Mexicargo
| IATA | ICAO | Call sign |
| GJ | MXC | Mexicargo |
- Founded: August 18, 1991; 34 years ago
- Commenced operations: February 1996; 30 years ago
- Ceased operations: c.2000; 26 years ago
- Fleet size: See Historical fleet details below
- Destinations: See Company history below
- Headquarters: Mexico City, Mexico
- Key people: Marco Mediola (founder)

= Mexicargo =

Mexicargo was a cargo airline based in Mexico City.

==Company history==
Mexicargo was founded on August 18, 1991, by Marco Mediola and began flights in February 1996 using a Boeing 727-225F. The airline operated cargo flights between Mexico and the United States. It is unclear when the airline ceased operations, but the last two Boeing 707 were seen at Mexico City airport in 2000.

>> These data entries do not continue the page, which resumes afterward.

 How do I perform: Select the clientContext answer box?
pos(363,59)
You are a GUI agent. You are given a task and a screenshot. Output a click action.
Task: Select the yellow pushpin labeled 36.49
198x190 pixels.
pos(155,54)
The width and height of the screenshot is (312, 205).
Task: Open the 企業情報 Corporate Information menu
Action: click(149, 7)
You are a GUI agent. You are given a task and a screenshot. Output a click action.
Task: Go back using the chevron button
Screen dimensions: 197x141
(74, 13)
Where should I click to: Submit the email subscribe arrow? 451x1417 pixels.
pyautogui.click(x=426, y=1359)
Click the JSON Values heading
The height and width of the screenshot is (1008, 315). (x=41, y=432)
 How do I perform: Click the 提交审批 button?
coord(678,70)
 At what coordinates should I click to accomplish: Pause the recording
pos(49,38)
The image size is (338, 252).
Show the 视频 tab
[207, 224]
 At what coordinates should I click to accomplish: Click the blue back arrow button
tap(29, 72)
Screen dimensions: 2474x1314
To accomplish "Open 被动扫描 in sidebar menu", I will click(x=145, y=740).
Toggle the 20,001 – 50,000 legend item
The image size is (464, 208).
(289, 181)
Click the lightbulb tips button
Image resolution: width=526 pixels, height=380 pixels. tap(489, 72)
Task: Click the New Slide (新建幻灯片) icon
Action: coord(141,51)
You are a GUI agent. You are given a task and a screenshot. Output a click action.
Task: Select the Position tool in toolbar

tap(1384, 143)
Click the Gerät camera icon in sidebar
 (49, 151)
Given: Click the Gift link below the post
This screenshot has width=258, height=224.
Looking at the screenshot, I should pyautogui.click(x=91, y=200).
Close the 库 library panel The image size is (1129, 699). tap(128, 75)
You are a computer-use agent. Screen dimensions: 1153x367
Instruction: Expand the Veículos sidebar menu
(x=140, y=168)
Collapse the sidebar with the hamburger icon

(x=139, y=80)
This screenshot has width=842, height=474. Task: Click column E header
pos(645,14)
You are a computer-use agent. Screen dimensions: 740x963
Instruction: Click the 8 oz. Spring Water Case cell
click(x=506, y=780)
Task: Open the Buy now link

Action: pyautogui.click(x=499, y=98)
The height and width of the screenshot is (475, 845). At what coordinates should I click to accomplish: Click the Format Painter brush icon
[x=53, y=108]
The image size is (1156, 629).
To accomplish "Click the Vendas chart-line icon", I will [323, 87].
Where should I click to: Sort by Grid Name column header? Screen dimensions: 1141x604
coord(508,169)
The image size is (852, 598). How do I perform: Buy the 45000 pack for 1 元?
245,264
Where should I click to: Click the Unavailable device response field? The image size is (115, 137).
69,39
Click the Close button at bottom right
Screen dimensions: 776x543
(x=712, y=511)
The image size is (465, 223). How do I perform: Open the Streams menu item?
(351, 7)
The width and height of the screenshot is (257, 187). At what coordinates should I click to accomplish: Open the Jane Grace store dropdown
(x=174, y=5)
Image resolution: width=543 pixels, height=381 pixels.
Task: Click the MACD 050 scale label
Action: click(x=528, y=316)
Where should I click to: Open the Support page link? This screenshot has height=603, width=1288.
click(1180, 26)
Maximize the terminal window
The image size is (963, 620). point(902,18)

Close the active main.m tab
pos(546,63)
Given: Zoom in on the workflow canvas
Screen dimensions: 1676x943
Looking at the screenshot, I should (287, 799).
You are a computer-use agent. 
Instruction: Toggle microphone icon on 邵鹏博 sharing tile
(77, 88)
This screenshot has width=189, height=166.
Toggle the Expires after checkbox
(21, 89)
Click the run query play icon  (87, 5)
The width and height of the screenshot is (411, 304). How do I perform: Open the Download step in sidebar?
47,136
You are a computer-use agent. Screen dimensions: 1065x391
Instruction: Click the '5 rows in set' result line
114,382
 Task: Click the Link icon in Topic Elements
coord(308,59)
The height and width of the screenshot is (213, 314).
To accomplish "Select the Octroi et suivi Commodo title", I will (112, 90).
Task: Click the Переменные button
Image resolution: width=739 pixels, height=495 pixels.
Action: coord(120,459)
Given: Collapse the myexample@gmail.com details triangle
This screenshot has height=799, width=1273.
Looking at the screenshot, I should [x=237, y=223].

Cities served in 1997 were: Guadalajara, Hermosillo, La Paz (Baja California del Sur), Mexico City and Tijuana in Mexico. Miami and San Antonio in the United States.

==Historical fleet details==
- 3 - Boeing 727-225F
- 1 - Boeing 707-323C
- 1 - Boeing 707-347C
- 1 - Douglas DC-9-15RC

not all aircraft were operated at the same time.